The receptionist goes downstairs to get a coffee because there’s one patient left and she just has to do paperwork when they come out. Then this haggard looking guy comes in in a wheelchair. While she’s gone, he wheels over beside me, giving coughs that sound and look like death.
Anyway, the last patient walks out before the receptionist is back. A few minutes later, out comes my mother-in-law and she spots this guy. She says immediately, ‘Mr. __, please leave.’ He starts on some crazy mumbling rant about how he’s in so much pain, how he can’t even walk anymore, and a bunch of other stuff.
So of course, she says something like, ‘If you do not leave I’m going to have to call the police.’ And this guy jumps out of the chair and runs at her. Now it wasn’t super fast by my standards at the time (I was a 25 year old in decent shape), but he was going to mess her up by what I could tell.
Thankfully I was able to get up and sort of semi-tackle him against a wall before he got to her, but he was surprisingly strong. I couldn’t actually believe what I was seeing. My mother-in-law had locked herself in the reception office that’s glassed in (apparently this kind of thing happens more than once, which is scary).
I let the guy go and he didn’t seem like he was gonna mess with me, but I in retrospect I probably should have kept him pinned in case he had a knife. I guess I thought I was invincible.
The guy swears at her for a while through the glass and starts banging on it. It was as if I wasn’t there. I thought he might come at me, or try to hit me, but nope, he was just boxing the glass in front of him.
The one funny part was when the secretary opened the door to come in, saw the guy, and ran away like the devil, spilling her coffee The look on her face was priceless, and lunatic man was oblivious.
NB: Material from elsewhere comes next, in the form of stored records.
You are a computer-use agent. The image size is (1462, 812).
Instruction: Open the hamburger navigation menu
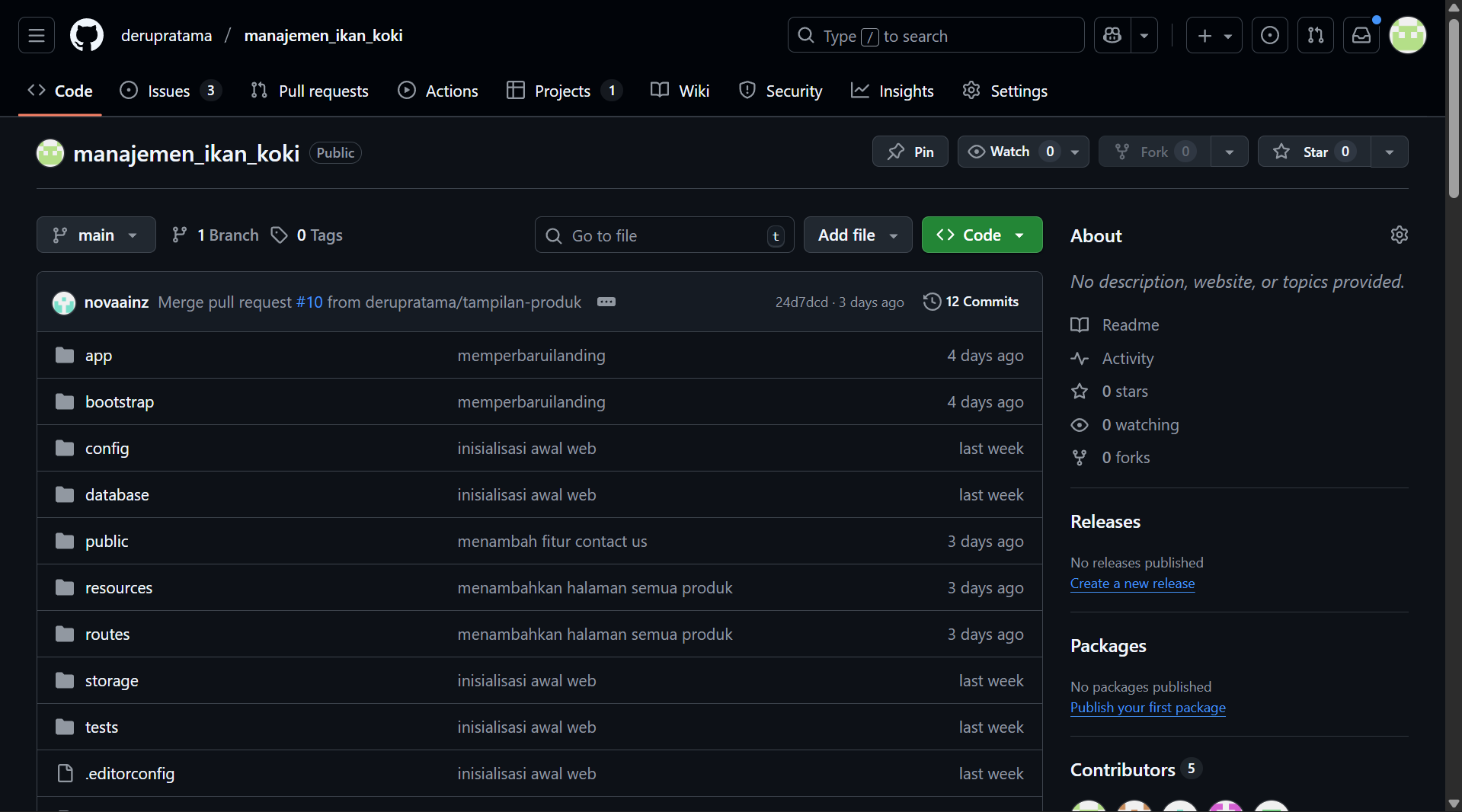[37, 35]
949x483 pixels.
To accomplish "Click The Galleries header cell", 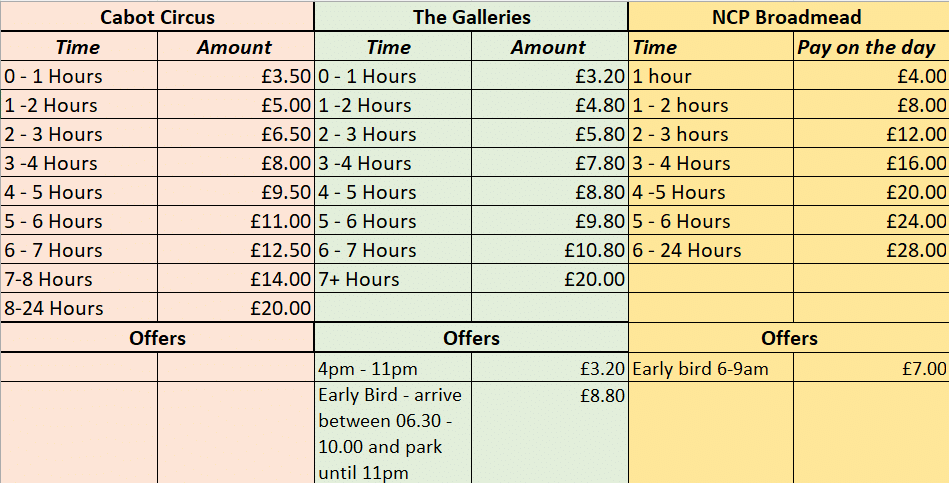I will [471, 17].
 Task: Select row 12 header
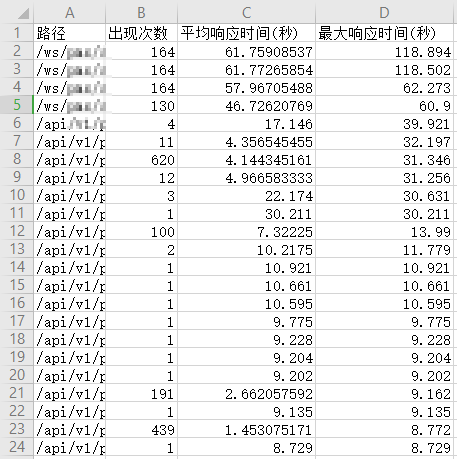(x=17, y=231)
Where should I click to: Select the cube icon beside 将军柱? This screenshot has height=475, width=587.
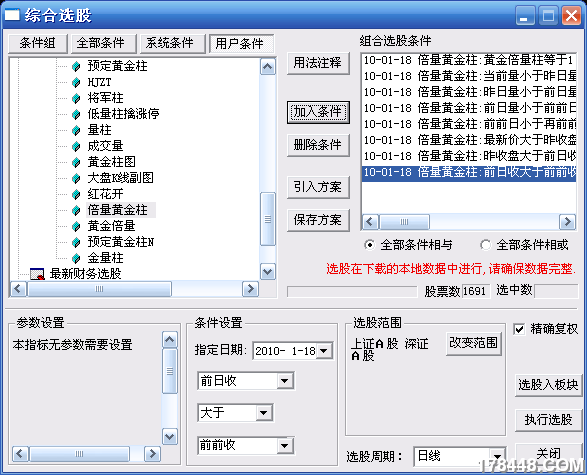click(x=76, y=98)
Anyway, like 5 minutes later a couple of cops show up and weirdly the guy kinda calmed down. They cuffed him and took him away, and then we did reports. Nearly an hour later I was finally able to drive her home. My mother-in-law said the guy just wanted pills, which she saw a lot.”
Seems Excessive

“I got called out to a residence at 2 am (because of course, it’s always 2 am). The guy says he’s having 10/10 finger pain and gingerly holding his hand in the air. He says there was no trauma, it just started suddenly and it’s unbearable.
So we load him up and take him the 25 minutes the hospital. The entire time he’s holding his hand in the air. But we had a full conversation about football, and never once did he complain about pain.
We wheel him into the ER, and literally, the second we walk through the door, this guy starts writhing in pain. He says he can’t sit still because the pain is unbearable, so he stood up, screaming at the nurse to help.
Then he turned to the nurse and said, ‘I had this same issue at a different hospital 2 weeks ago. They couldn’t tell what was wrong, so they gave me morphine, but that didn’t work so they gave me Dilaudid. That worked! So maybe you should just start with Dilaudid tonight.’ And then he went back to moaning in pain.
The nurse and I just looked at each other, put him in a bed, and I drove all the way back to the station. I highly doubt he was given any painkillers that night, it was just a colossal waste of everyone’s time.”